# Brief
Each line of the material must be reproduced exactly; pictures stay out.
***
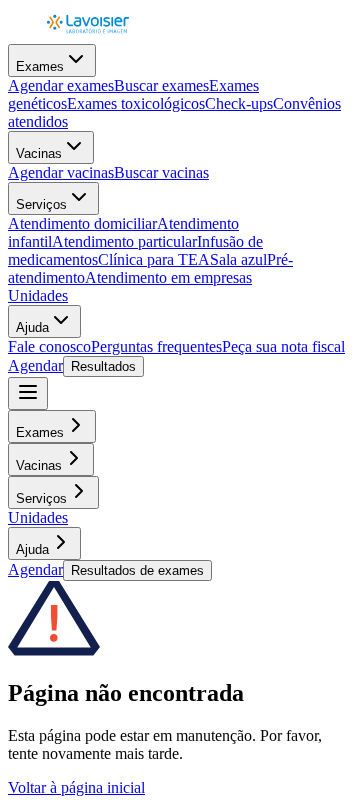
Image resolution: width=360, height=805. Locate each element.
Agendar (35, 365)
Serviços (41, 204)
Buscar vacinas (161, 172)
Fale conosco (49, 346)
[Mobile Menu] (28, 393)
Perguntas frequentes (156, 346)
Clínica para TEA (154, 259)
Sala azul (238, 259)
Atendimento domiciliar (82, 223)
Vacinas (39, 153)
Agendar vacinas (61, 172)
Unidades (38, 295)
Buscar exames (161, 85)
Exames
***
# Written response
Image resolution: width=360, height=805. Locate each element.
Agendar (35, 365)
Serviços (41, 204)
Buscar vacinas (161, 172)
Fale conosco (49, 346)
[Mobile Menu] (28, 393)
Perguntas frequentes (156, 346)
Clínica para TEA (154, 259)
Sala azul (238, 259)
Atendimento domiciliar (82, 223)
Vacinas (39, 153)
Agendar vacinas (61, 172)
Unidades (38, 295)
Buscar exames (161, 85)
Exames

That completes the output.